Что он хотел сказать дочери, папа не знал. Что он должен был бы сказать – забыл, как только выключил воду. Так что, усадив Машу за стол, он спросил ее просто, так, будто хотел узнать: как она хочет жить? Маша не могла ответить на папин вопрос и вместо этого стала говорить, как она жить не хочет. И на вопрос как? – стала описывать жизнь своей матери.
Два человека не могут услышать друг друга, обмениваясь репликами, – папа не понимал Машиной скуки, собственная тоска хватала его клешней за горло. Слова дочери он воспринял как обвинение своей собственной жизни и стал оправдываться. Уже давно закончился выпуск новостей, который он никогда не пропускал, – папа, будто сорвав с раны повязку, пересказывал Маше, как жил он. Разворачивая перед дочерью окровавленный, засохший в корочку бинт – свою жизнь, – папа с недоумением обнаружил, что все, что он может сказать в свое оправдание, – это что у него не было выбора. Разве он мог не пойти в школу? Разве после школы он мог не пойти на курсы – водителей, но хоть бы и механиков, слесарей – все равно? Разве он мог не жениться на матери, которую он любил и которая однажды, краснея и задыхаясь, сказала ему: Паша, я, кажется… И что он мог сделать – кроме как устроиться в автопарк и крутить баранку с девяти до шести каждый божий день, радоваться премии, утаивать часть зарплаты от жены, сбегать по пятницам на пьянки с друзьями, помогать матери вести огород и мечтать о новом телевизоре.
Папа рассчитывал оправдаться, но, рассказывая все дальше и дальше, понял, что зачитывает обвинение, и расплакался. И тогда Маша поняла, что победила, и, ощущая эту победу как новый воздух в легких, сказала, что у нее выбор есть. Что она может поехать в Петербург и поступить там в хорошую школу, про которую она слышала от девочки из параллельного класса, у которой туда поступил брат, что она поступит туда и будет много учиться – так, чтобы поступить потом в университет и жить совсем, совсем по-другому, но только – и это единственное – у нее нет денег на билет.
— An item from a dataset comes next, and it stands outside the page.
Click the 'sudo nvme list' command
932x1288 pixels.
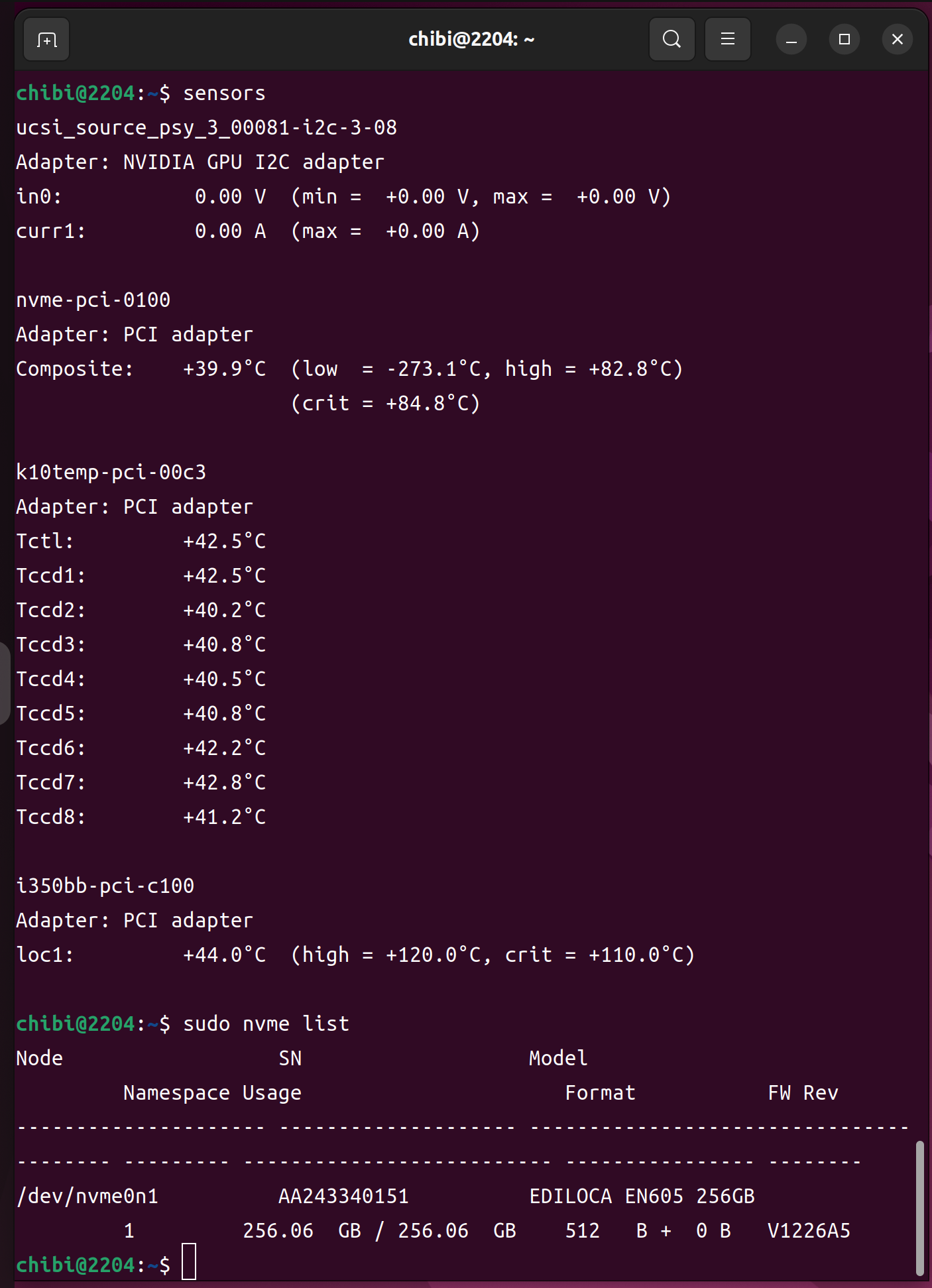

Мама много раз требовала пересказать этот разговор, но папа отмалчивался. Не мог же он, в самом деле, сказать, что в полчетвертого утра, когда он взглянул на Машу, он увидел вместо милого лица своей дочери – тени бледного утра, кухонных ящиков и полок, тряпичной люстры и висящих на стене гирлянд лука и чеснока так легли – страшное, обезображенное глубокими морщинами лицо дряблой старухи, которая к тому же богомерзко ухмылялась пыльным ртом. Что, испугавшись, он хотел разрушить иллюзию и вскочил, чтобы включить свет, и правильным продолжением этого жеста было – достать из шкафчика жестяную банку в желтый горошек с надписью «греча».
Всего этого папа никогда не мог рассказать маме, мама обижалась и плакала, папа пил и, когда напивался, тянулся к гитаре.
Юность есть возмездие, и как возмездие она безжалостна. Как только мама и папа скрылись из исцарапанного окна поезда, Маша забыла про родителей. Плацкартный вагон – главный русский хронотоп – был полон людей. Люди ехали издалека и уже успели наполнить изрезанное полками пространство запахами – яйца, курица, пиво, носки, несвежее дыхание – и болтовней (а я ей и говорю). Маше было страшно и весело.